Depth features are extracted by convolutional neural networks (CNN). Recently, CNN-based methods have achieved extraordinary recognition accuracy in the field of SAR image classification [
22,
23,
24,
25,
26,
27]. Profeta et al. [
22] developed AFRLeNet, a network specifically designed for the seven-classification problem of SAR images. To address the issue of overfitting in deep neural networks for SAR image classification, Chen et al. [
27] proposed a fully convolutional neural network called A-ConvNets. Furthermore, with the advancements in computer vision, attention mechanisms have been introduced in SAR image target recognition. For instance, Zhan et al. [
28] proposed the AM-CNN combined with the CBAM, which achieved a classification accuracy of 99.35% on a 10-class MSTAR dataset. Lang et al. [
29] integrated a multidomain attention module into CNN, which fused features from the frequency domain and the wavelet transform domain to enhance the model’s feature extraction capability. Park et al. [
30] proposed a novel channel attention DS-AE, based on the squeeze-and-excitation (SE)mechanism, to preserve the integrity of model channel information. Although depth feature-based ATR models demonstrate outstanding classification accuracy, the mapping relationship between the model’s input and output is challenging to interpret intuitively. Moreover, mainstream CNN models typically take the original SAR image as input. This makes it difficult for them to extract helpful depth information from shadows due to the unique properties of shadows.

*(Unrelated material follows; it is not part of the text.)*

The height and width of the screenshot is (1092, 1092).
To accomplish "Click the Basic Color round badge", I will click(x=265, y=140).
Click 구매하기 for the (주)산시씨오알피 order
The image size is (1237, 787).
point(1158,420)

Fusion features can use the complementarity between different features to improve ATR performance further. Examples include the fusion of Gabor features and depth features in [
31], and the combination of Gabor features and texture features in [
32]. In [
31], Gabor features and depth features are combined by initializing the inception blocks in the Inception network with multi-scale and multi-directional Gabor filters. Additionally, the combination of depth features and other handcrafted features also has achieved good recognition results, such as the combination of depth features with gradient features [
33], depth features with transform domain features [
34,
35], and depth features with texture features [
36]. Currently, the fusion of depth and scattering features is also gaining attention. On the one hand, data-driven depth features provide highly discriminative features for classification. On the other hand, ASC features based on scattering theory provide physical interpretability that depth features do not have. The effective combination of both has spawned a wealth of research on SAR ATR [
37,
38,
39,
40,
41].
Fusion features have become prevalent in SAR ATR, research on the fusion of shadow and depth features has not been explored in depth. SAR sensors operate under the condition of slant-viewing, which produces shadow regions in the resulting SAR image. Shadows can indirectly represent the targets, such as their outlines and heights. Considering this, traditional methods focus on extracting geometric properties or contour information from shadows [
7,
13,
14,
15]. Although these methods have computational advantages, they struggle to capture deep representations of shadows. It is possible to use CNN as a feature extractor to fuse depth information of shadows and targets for classification automatically. However, existing CNN-based SAR ATR methods often directly employ the original image as input, which suppresses the expression of shadow features. There are two possible reasons for this situation. Shadows have low amplitude, and they are sensitive to the depression angle. These two unique attributes make it difficult for CNN to utilize shadow features effectively. First, the formation of the shadow is due to the occlusion of the high object, causing an area of the scene not to produce radar echoes [
42]. Therefore, the intensity of the shadow is much lower than the target one, see
Figure 1d,e. If the target and shadow regions are directly fed to CNN without processing, it will harm extraction of targets depth features [
43]. Second, it is difficult for the shadow to provide a stable representation of targets due to its high sensitivity to the radar’s depression angle. According to our current understanding, current research on the combination of shadows and deep CNN networks is not in depth. Choi et al. [
44] proposed a dual-branch CNN structure to separately extract depth features from the preprocessed target region and shadow region. However, this ignores the relative position relationship between the target and shadow. The relative position of the target and shadow reflects the radar viewing angle and target attitude during imaging, which can provide helpful discriminative information for the classifier [
13].
Therefore, to enable CNN to utilize depth features of both targets and shadows comprehensively, the contributions of this paper are as follows.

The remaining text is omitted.